Hollands_künstlicher_Berg.jpg
Thijs Zonneveld wurde mit einer kleinen, launigen Kolumne, die schwer nach Sommerloch klang, über Nacht zum landesweit beachteten Autor. Darin forderte er nicht weniger als den Bau eines künstlichen Berges in den Niederlanden. 2000 Meter hoch.
"Een grap", ein Scherz, schrieb der Sportjournalist Tage später, sei das anfänglich gewesen, doch inzwischen nicht mehr. "Ich habe davon geträumt, einen Berg in Holland zu haben, seit ich 15 Jahre alt war", sagt er. "Ich habe Berge auf unsere Landkarte gemalt."
Niederländer, sagt Zonneveld, seien "besessen von Bergen. Wir verbringen alle unsere Urlaube dort. Wir fahren nach Deutschland, Frankreich, in die Schweiz". Und ins Sauerland, um Ski fahren zu lernen, manchmal nur für einen Tag. Was für ein Aufwand - liegt es da nicht auf der Hand, dass Niederländer auch für die Nutzung eines niederländischen Berges bezahlen würden?
"Anfangs habe ich das ja selbst nicht wirklich ernst genommen, so bis vor drei Wochen", sagt Zonneveld. Dann kam der 29. Juli.
"Berg!" lautete die Überschrift seiner kleinen Geschichte, in der er über die sportlichen und geografischen Handicaps der Niederländer Dampf abließ: Von der Natur benachteiligt hätten weder niederländische Radrennfahrer noch Alpinsportler je die Chance, Medaillen zu ernten. Und das nur, weil es in Holland keine Berge gibt: "Das Land ist flach", schrieb er. "Polder-Platt. Platt ist wirklich nützlich, um Rüben zu züchten, Kühe zu halten oder gerade Straßen zu bauen, aber sportlich ist es eine Katastrophe."
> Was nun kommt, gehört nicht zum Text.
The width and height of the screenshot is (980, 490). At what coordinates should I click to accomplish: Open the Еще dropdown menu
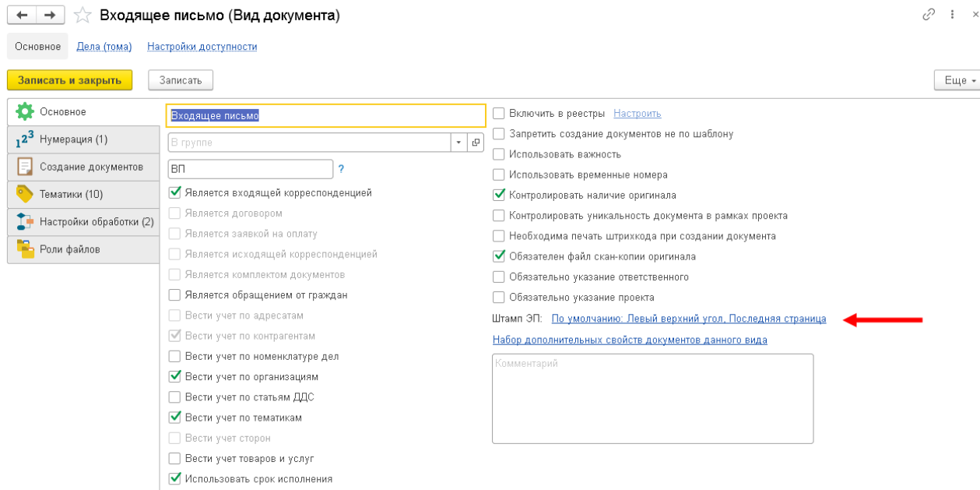tap(956, 80)
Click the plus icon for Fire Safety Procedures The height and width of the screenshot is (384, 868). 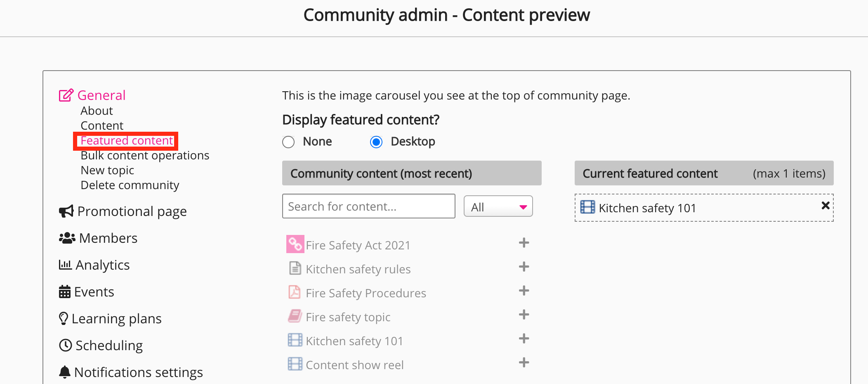[524, 291]
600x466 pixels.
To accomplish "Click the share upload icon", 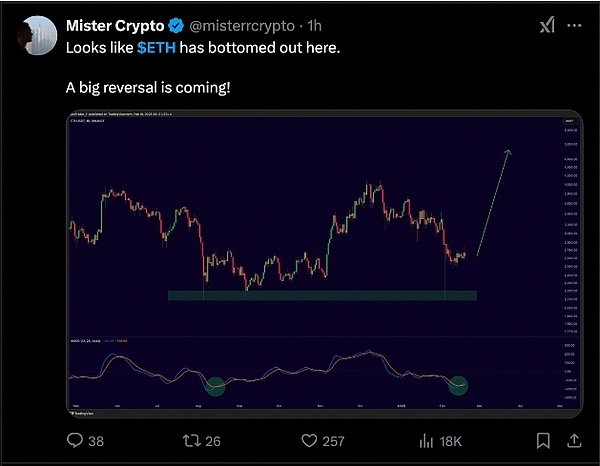I will pos(576,440).
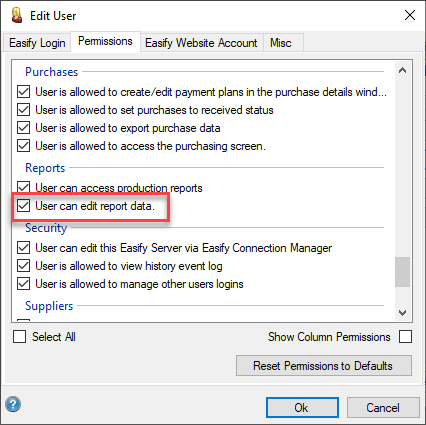The image size is (426, 425).
Task: Close the Edit User dialog window
Action: [410, 15]
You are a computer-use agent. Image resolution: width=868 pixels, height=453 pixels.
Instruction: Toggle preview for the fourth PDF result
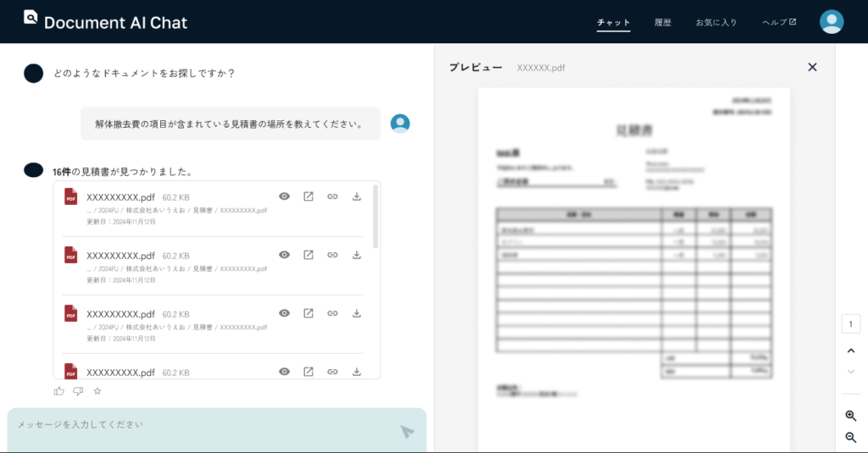(285, 372)
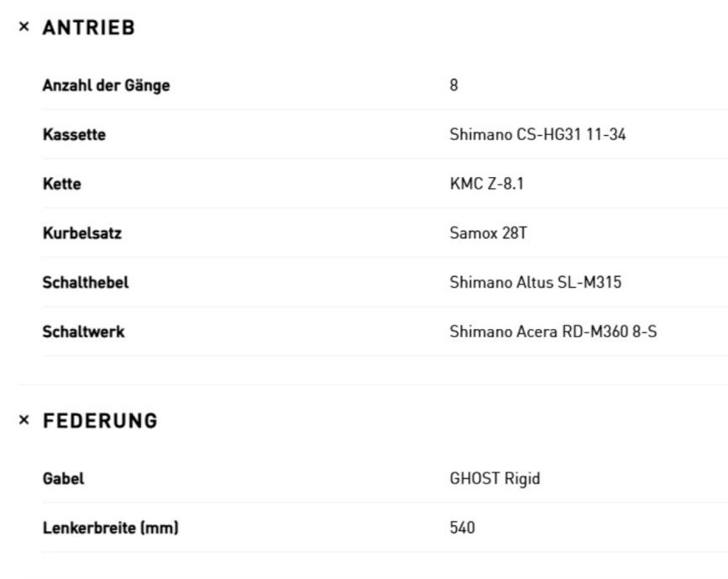Click the 'Samox 28T' crankset value
Viewport: 728px width, 579px height.
[x=488, y=233]
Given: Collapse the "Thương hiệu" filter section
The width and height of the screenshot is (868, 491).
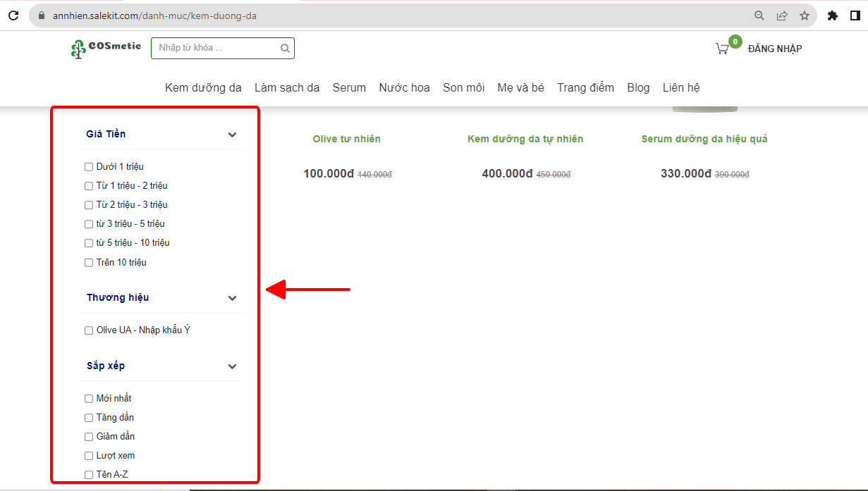Looking at the screenshot, I should click(233, 298).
So wie Flevoland, die jüngste und platteste aller niederländischen Provinzen. Sie liegt, salopp gesagt, rechts vom Ijsselmeer, zu einem guten Teil unter Null-Niveau und entstand erst ab 1916. Mehr als 30 Jahre hatte der Ingenieur Cornelis Lely einen Plan erdacht, dem Meer nach holländischer Sitte Land abzutrotzen. Die Zuiderzee, eine mehr als 5000 Quadratkilometer große Meeresbucht, wollte er trockenlegen. Der größenwahnsinnige Plan gelang, Ijsselmeer und Flevoland entstanden, und die Niederlande wuchsen um 2412 Quadratkilometer Landmasse an.
Was, fragt nun Thijs Zonneveld, sei im Vergleich dazu schon der Plan, mitten ins allzu flache Flevoland einen 2000 Meter hohen Berg zu bauen? "Wir können so etwas, unser halbes Land haben wir selbstgemacht. Wir praktizieren solche Sachen nur schon lange Zeit nicht mehr." Der Niederländer, ein wahrer Terra-Former?
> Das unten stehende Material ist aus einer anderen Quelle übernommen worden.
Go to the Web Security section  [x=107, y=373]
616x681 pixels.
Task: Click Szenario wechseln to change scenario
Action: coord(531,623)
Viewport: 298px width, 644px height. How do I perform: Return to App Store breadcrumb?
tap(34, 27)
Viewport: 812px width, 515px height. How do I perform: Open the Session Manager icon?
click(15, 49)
Ein Schalk? Ein Visionär? Vielleicht beides?
Zonneveld sagt, er glaube inzwischen aufrichtig daran, dass das alles wirklich machbar und auch geschäftlich interessant sei. Als Sportstätte für Skifahrer und Radrennfahrer, für Drachenflieger, Bergsteiger und Wanderer. Als Naherholungsgebiet und Aussichtspunkt "von Paris bis Kopenhagen" - kurzum: als höchste Profit versprechende Touristenattraktion. Und die Gegend, meint er, könne einen Berg gebrauchen. Sogar sehr.
Was die Sache für ihn vom Kindertraum und Scherz zum Projekt gemacht habe, sei das Feedback der Bürger gewesen, aber auch aus Sportverbänden und Firmen. Für die sei das kein Sommerloch-Spaß: "Wir sind gerade in einer Wirtschaftskrise, die haben anderes zu tun, als Scherze zu machen."
Virtuell gibt es "DeNederlandseBerg" längst: als Grafik, als spektakuläre Visualisierung in 3D bei Google Earth, sein Arbeitgeber hat eine Kampagne daraus gemacht, nächste Woche kommt die große Website zum Thema. Zonneveld ist schwer gefragt, redet "mit allen Radiostationen, Fernsehen, Zeitungen, auch ausländischen".
Ist dieser Berg nun die niederländische Version der bayerischen Kuh Yvonne, die Sommerloch-Füllung 2011? Weil ja sonst nichts los ist, abgesehen von Gaddafi, Syrien, der Euro-Krise und all dem anderen, unsommerlich ernsthaften Zeug?
Der Flachländer sehnt sich nach Huckeln
Bei "Knevel & Van den Brink", einer populären Talkshow bei Nederland 1, brachte Zonneveld sieben Leute dazu, trotz aller Zweifel neun Minuten lang zunehmend ernsthaft über das Thema zu diskutieren. Anmoderiert als "bizarre Idee" pries er die Vorteile der alpinen Attraktion. Für eine Milliarde Euro aufwärts ließe sich so etwas wuppen, glaubt er, und natürlich sei den "Kostenberg" zu stemmen keine Aufgabe für die öffentliche Hand, sondern für mutige Investoren.
Am Dienstag, verriet er SPIEGEL ONLINE, werde er sich mit Experten und interessierten Firmenvertretern treffen: zu einem Brainstorming über die Machbarkeit. "Sechs der zehn größten Ingenieurbüros werden dabei sein!", behauptet Zonneveld. Diese alpine Herausforderung sei zu schaffen. Und wenn man den Berg hohl baue.
Endlich Vollbeschäftigung!
Das würde Material sparen, und zwar eine ganze Menge. Massiv in Stahlbeton hochgezogen hätte das Trumm ein Gewicht von geschätzt 5,2 Billionen Kilogramm. In Stein errichtet wäre der Berg sogar noch schwerer - und teurer. Leichter heißt aber auch nicht billiger: So rechnete der Blogger Erik van der Zee schon vor, dass der Berg aus regulären Legosteinen erbaut schon wegen des Arbeitslohns unbezahlbar wäre. Bei einer Baugeschwindigkeit von einem Legostein pro Sekunde und Arbeiter verschlänge allein der Aufbau knapp 729 Milliarden Mannjahre. Anders gesagt: Man könnte damit die gesamte Weltbevölkerung für die nächsten 104 Jahre rund um die Uhr beschäftigen.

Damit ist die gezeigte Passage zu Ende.